Convert every line of the records below into a Markdown table with two columns, No. and Line. Number each row and leave out blank lines.

BEGIN The records

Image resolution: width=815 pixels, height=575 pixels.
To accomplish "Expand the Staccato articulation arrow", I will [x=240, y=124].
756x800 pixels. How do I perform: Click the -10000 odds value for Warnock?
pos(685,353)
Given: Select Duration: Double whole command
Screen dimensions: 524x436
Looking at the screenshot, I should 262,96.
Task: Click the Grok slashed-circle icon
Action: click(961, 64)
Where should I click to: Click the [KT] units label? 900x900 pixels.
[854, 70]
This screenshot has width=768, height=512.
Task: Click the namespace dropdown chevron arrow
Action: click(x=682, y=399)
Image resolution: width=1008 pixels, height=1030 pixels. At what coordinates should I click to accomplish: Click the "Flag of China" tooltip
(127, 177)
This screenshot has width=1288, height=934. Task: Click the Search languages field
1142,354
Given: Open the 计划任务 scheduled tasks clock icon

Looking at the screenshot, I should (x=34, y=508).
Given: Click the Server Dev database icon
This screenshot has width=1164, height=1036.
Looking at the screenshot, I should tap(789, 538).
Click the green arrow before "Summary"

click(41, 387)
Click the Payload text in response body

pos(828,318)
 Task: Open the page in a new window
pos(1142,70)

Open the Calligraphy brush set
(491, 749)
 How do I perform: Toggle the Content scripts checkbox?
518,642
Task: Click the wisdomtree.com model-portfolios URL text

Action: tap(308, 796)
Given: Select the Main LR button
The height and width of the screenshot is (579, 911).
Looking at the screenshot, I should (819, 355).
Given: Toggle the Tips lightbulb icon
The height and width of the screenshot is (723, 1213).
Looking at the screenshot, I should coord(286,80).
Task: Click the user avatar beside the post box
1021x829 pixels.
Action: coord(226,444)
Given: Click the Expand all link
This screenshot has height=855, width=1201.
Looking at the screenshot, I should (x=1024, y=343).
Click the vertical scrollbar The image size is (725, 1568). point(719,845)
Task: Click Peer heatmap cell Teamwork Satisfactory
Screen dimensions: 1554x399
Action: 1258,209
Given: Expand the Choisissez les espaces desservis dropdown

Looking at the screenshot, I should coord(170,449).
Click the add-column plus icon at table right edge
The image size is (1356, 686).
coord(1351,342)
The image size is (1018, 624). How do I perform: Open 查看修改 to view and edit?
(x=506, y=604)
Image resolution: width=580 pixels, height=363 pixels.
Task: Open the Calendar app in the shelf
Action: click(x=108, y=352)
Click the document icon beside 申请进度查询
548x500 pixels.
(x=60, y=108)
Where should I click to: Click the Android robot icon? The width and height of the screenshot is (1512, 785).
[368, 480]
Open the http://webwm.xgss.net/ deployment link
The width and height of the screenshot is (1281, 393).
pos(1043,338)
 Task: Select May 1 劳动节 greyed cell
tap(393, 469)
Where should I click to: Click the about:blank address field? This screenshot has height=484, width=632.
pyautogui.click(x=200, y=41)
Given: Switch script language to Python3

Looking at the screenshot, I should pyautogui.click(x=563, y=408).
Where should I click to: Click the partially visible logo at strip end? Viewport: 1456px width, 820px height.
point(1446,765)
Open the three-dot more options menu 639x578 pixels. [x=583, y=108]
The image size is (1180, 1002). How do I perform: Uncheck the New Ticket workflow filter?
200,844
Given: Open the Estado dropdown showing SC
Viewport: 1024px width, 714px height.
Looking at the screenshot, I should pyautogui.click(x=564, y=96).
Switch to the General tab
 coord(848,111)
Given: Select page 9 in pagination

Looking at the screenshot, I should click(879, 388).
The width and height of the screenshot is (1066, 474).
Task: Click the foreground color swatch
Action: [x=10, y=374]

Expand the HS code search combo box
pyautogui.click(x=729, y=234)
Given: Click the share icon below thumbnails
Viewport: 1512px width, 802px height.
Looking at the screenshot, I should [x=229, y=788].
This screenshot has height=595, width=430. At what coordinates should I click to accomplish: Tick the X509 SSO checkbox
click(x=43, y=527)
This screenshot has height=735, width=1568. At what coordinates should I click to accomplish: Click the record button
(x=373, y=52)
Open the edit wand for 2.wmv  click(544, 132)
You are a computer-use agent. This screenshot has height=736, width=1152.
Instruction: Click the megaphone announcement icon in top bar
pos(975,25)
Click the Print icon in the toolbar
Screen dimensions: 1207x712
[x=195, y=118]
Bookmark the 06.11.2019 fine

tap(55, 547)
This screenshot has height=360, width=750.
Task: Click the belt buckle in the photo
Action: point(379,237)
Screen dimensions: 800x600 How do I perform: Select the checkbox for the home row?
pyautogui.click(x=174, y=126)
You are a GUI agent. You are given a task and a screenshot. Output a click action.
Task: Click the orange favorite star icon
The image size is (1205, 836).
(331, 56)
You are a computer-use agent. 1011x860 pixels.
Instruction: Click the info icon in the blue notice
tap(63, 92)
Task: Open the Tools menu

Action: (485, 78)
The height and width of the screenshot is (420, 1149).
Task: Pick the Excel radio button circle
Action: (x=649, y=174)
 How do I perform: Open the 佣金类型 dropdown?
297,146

END The records

== Written answer ==
| No. | Line |
|---|---|
| 1 | Image resolution: width=815 pixels, height=575 pixels. |
| 2 | To accomplish "Expand the Staccato articulation arrow", I will [x=240, y=124]. |
| 3 | 756x800 pixels. How do I perform: Click the -10000 odds value for Warnock? |
| 4 | pos(685,353) |
| 5 | Given: Select Duration: Double whole command |
| 6 | Screen dimensions: 524x436 |
| 7 | Looking at the screenshot, I should 262,96. |
| 8 | Task: Click the Grok slashed-circle icon |
| 9 | Action: click(961, 64) |
| 10 | Where should I click to: Click the [KT] units label? 900x900 pixels. |
| 11 | [854, 70] |
| 12 | This screenshot has width=768, height=512. |
| 13 | Task: Click the namespace dropdown chevron arrow |
| 14 | Action: click(x=682, y=399) |
| 15 | Image resolution: width=1008 pixels, height=1030 pixels. At what coordinates should I click to accomplish: Click the "Flag of China" tooltip |
| 16 | (127, 177) |
| 17 | This screenshot has width=1288, height=934. Task: Click the Search languages field |
| 18 | 1142,354 |
| 19 | Given: Open the 计划任务 scheduled tasks clock icon |
| 20 | Looking at the screenshot, I should (x=34, y=508). |
| 21 | Given: Click the Server Dev database icon |
| 22 | This screenshot has width=1164, height=1036. |
| 23 | Looking at the screenshot, I should tap(789, 538). |
| 24 | Click the green arrow before "Summary" |
| 25 | click(41, 387) |
| 26 | Click the Payload text in response body |
| 27 | pos(828,318) |
| 28 |  Task: Open the page in a new window |
| 29 | pos(1142,70) |
| 30 | Open the Calligraphy brush set |
| 31 | (491, 749) |
| 32 |  How do I perform: Toggle the Content scripts checkbox? |
| 33 | 518,642 |
| 34 | Task: Click the wisdomtree.com model-portfolios URL text |
| 35 | Action: tap(308, 796) |
| 36 | Given: Select the Main LR button |
| 37 | The height and width of the screenshot is (579, 911). |
| 38 | Looking at the screenshot, I should (819, 355). |
| 39 | Given: Toggle the Tips lightbulb icon |
| 40 | The height and width of the screenshot is (723, 1213). |
| 41 | Looking at the screenshot, I should coord(286,80). |
| 42 | Task: Click the user avatar beside the post box |
| 43 | 1021x829 pixels. |
| 44 | Action: coord(226,444) |
| 45 | Given: Click the Expand all link |
| 46 | This screenshot has height=855, width=1201. |
| 47 | Looking at the screenshot, I should (x=1024, y=343). |
| 48 | Click the vertical scrollbar The image size is (725, 1568). point(719,845) |
| 49 | Task: Click Peer heatmap cell Teamwork Satisfactory |
| 50 | Screen dimensions: 1554x399 |
| 51 | Action: 1258,209 |
| 52 | Given: Expand the Choisissez les espaces desservis dropdown |
| 53 | Looking at the screenshot, I should coord(170,449). |
| 54 | Click the add-column plus icon at table right edge |
| 55 | The image size is (1356, 686). |
| 56 | coord(1351,342) |
| 57 | The image size is (1018, 624). How do I perform: Open 查看修改 to view and edit? |
| 58 | (x=506, y=604) |
| 59 | Image resolution: width=580 pixels, height=363 pixels. |
| 60 | Task: Open the Calendar app in the shelf |
| 61 | Action: click(x=108, y=352) |
| 62 | Click the document icon beside 申请进度查询 |
| 63 | 548x500 pixels. |
| 64 | (x=60, y=108) |
| 65 | Where should I click to: Click the Android robot icon? The width and height of the screenshot is (1512, 785). |
| 66 | [368, 480] |
| 67 | Open the http://webwm.xgss.net/ deployment link |
| 68 | The width and height of the screenshot is (1281, 393). |
| 69 | pos(1043,338) |
| 70 |  Task: Select May 1 劳动节 greyed cell |
| 71 | tap(393, 469) |
| 72 | Where should I click to: Click the about:blank address field? This screenshot has height=484, width=632. |
| 73 | pyautogui.click(x=200, y=41) |
| 74 | Given: Switch script language to Python3 |
| 75 | Looking at the screenshot, I should pyautogui.click(x=563, y=408). |
| 76 | Where should I click to: Click the partially visible logo at strip end? Viewport: 1456px width, 820px height. |
| 77 | point(1446,765) |
| 78 | Open the three-dot more options menu 639x578 pixels. [x=583, y=108] |
| 79 | The image size is (1180, 1002). How do I perform: Uncheck the New Ticket workflow filter? |
| 80 | 200,844 |
| 81 | Given: Open the Estado dropdown showing SC |
| 82 | Viewport: 1024px width, 714px height. |
| 83 | Looking at the screenshot, I should pyautogui.click(x=564, y=96). |
| 84 | Switch to the General tab |
| 85 |  coord(848,111) |
| 86 | Given: Select page 9 in pagination |
| 87 | Looking at the screenshot, I should click(879, 388). |
| 88 | The width and height of the screenshot is (1066, 474). |
| 89 | Task: Click the foreground color swatch |
| 90 | Action: [x=10, y=374] |
| 91 | Expand the HS code search combo box |
| 92 | pyautogui.click(x=729, y=234) |
| 93 | Given: Click the share icon below thumbnails |
| 94 | Viewport: 1512px width, 802px height. |
| 95 | Looking at the screenshot, I should [x=229, y=788]. |
| 96 | This screenshot has height=595, width=430. At what coordinates should I click to accomplish: Tick the X509 SSO checkbox |
| 97 | click(x=43, y=527) |
| 98 | This screenshot has height=735, width=1568. At what coordinates should I click to accomplish: Click the record button |
| 99 | (x=373, y=52) |
| 100 | Open the edit wand for 2.wmv  click(544, 132) |
| 101 | You are a computer-use agent. This screenshot has height=736, width=1152. |
| 102 | Instruction: Click the megaphone announcement icon in top bar |
| 103 | pos(975,25) |
| 104 | Click the Print icon in the toolbar |
| 105 | Screen dimensions: 1207x712 |
| 106 | [x=195, y=118] |
| 107 | Bookmark the 06.11.2019 fine |
| 108 | tap(55, 547) |
| 109 | This screenshot has height=360, width=750. |
| 110 | Task: Click the belt buckle in the photo |
| 111 | Action: point(379,237) |
| 112 | Screen dimensions: 800x600 How do I perform: Select the checkbox for the home row? |
| 113 | pyautogui.click(x=174, y=126) |
| 114 | You are a GUI agent. You are given a task and a screenshot. Output a click action. |
| 115 | Task: Click the orange favorite star icon |
| 116 | The image size is (1205, 836). |
| 117 | (331, 56) |
| 118 | You are a computer-use agent. 1011x860 pixels. |
| 119 | Instruction: Click the info icon in the blue notice |
| 120 | tap(63, 92) |
| 121 | Task: Open the Tools menu |
| 122 | Action: (485, 78) |
| 123 | The height and width of the screenshot is (420, 1149). |
| 124 | Task: Pick the Excel radio button circle |
| 125 | Action: (x=649, y=174) |
| 126 |  How do I perform: Open the 佣金类型 dropdown? |
| 127 | 297,146 |